Após Estado permitir veto a gays, empresas pressionam Mississippi

ANNA VIRGINIA BALLOUSSIER
DE NOVA YORK

Em algum Estado ao sul do país, um Congresso de maioria republicana aprova lei que, sob véu da "liberdade religiosa", restringe direitos LGBT.

Para contra-atacar, grandes corporações ameaçam boicotar a região e, de quebra, levar com elas milhares de empregos e bilhões de dólares.

Os Estados Unidos já viram esse filme antes, e a mais recente reprise ocorreu terça (5), quando o governo do Mississippi sancionou uma legislação que dá aval para instituições e indivíduos recusarem serviço àquele que fere seus princípios religiosos.

Desde que a Suprema Corte legalizou o casamento gay no país, em junho de 2015, vários Estados sob governo conservador criaram leis que, segundo críticos, restringem direitos da população lésbica, gay, bissexual e transgênero.

Implicações práticas no Mississippi: funcionários públicos não são mais obrigados a selar casamentos homossexuais, empresas podem demitir gays, e instituições religiosas (como escolas e igrejas) têm o direito de negar atendimento a essa comunidade.

Impedir a "interferência do Estado" na fé individual "é motivo de orgulho", afirmou o governador Phil Bryant, que deu a canetada final da lei.

"Com um texto que faria George Orwell [autor do 'duplipensar' no livro '1984'] se contorcer", a lei "não passa de intolerância sob manto de religião", diz Eddie Glaude, da Universidade Princeton.

PRESSÃO ECONÔMICA

Mais do que uma cruzada ideológica, o embate é também econômico. Um arco de corporações que vai do Google à Disney pressiona governos a abandonarem leis que, define o presidente da Microsoft, Brad Smith, "são ruins para pessoas e negócios".

A pressão funcionou na Geórgia, onde em março o governador desistiu de chancelar legislação afim.

Primeira a debandar do Mississippi, a PayPal anunciara há duas semanas que traria nova filial e 400 empregos para lá. Cancelou o plano.

A mil quilômetros dali, na Carolina do Norte, o Estado validou norma para limitar o acesso aos banheiros] de "menino" e "menina" em escolas e prédios públicos. Usuários são definidos pelo "sexo biológico", entendido como aquele "na certidão de nascimento" —o que obriga uma transexual ou transgênero a se aliviar ao lado de homens.

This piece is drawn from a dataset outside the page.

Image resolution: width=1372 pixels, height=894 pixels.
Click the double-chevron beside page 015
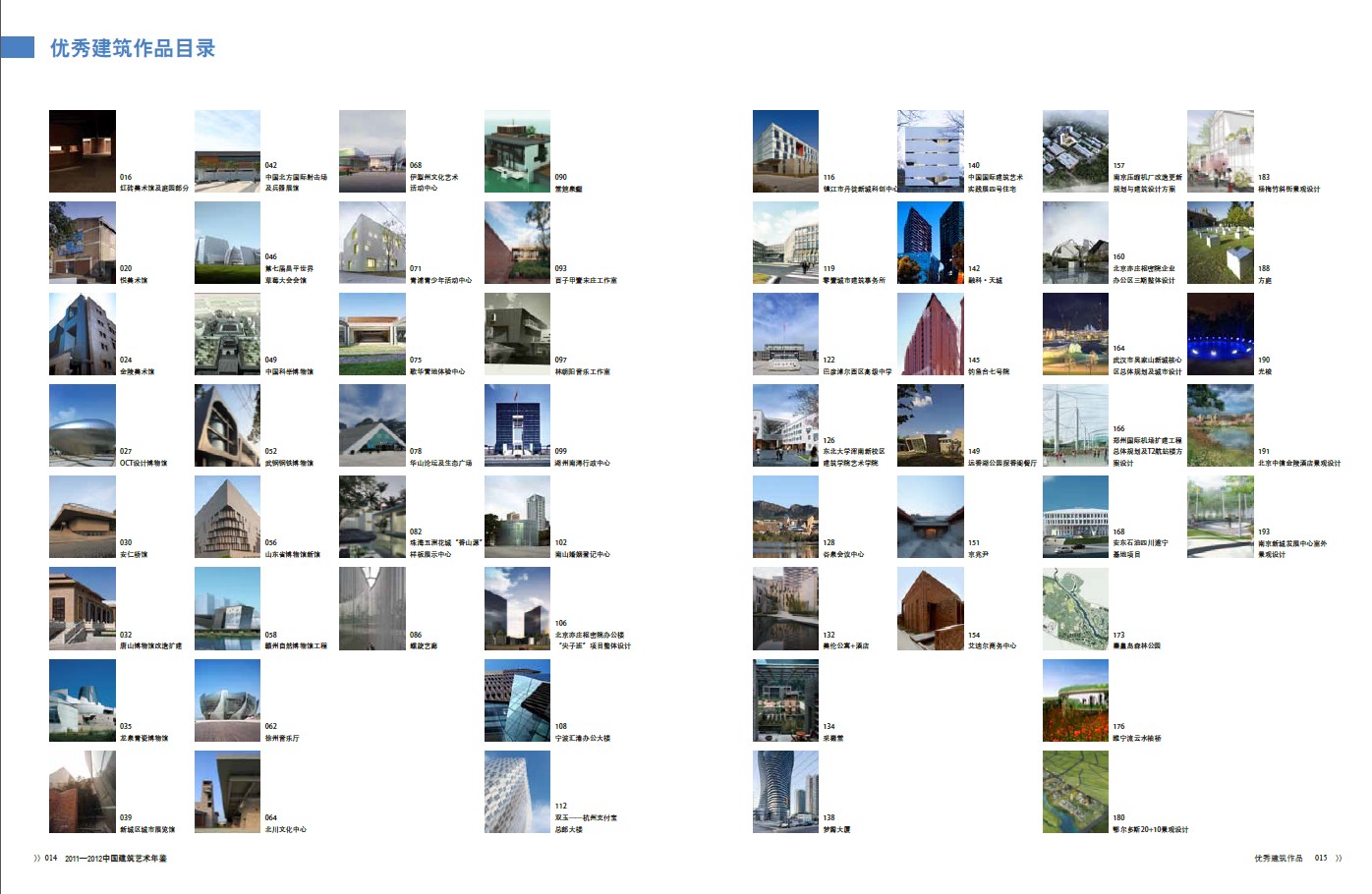click(1338, 858)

Os gêmeos Jason e David Benham, ativistas conservadores do Estado, disseram à Folha que essa lei "é bom senso" e reagir a ela seria proteger potenciais "molestadores, ao abrir o banheiro das mulheres para homens".

Os irmãos criticam o boicote de companhias como Apple e American Airlines.

O designer gráfico Knol Aust, que já trabalhou para Yoko Ono e milita no grupo Unity Mississippi, diz ter "esperança" de que o revés financeiro faça legisladores repensarem suas posições.

"Se não querem o arco-íris, então não vão ter o pote de ouro, querida", diz o costureiro (de dia) Marcos dos Santos e drag queen (à noite) Lady Madam, morador de Geórgia, onde a lei não pegou.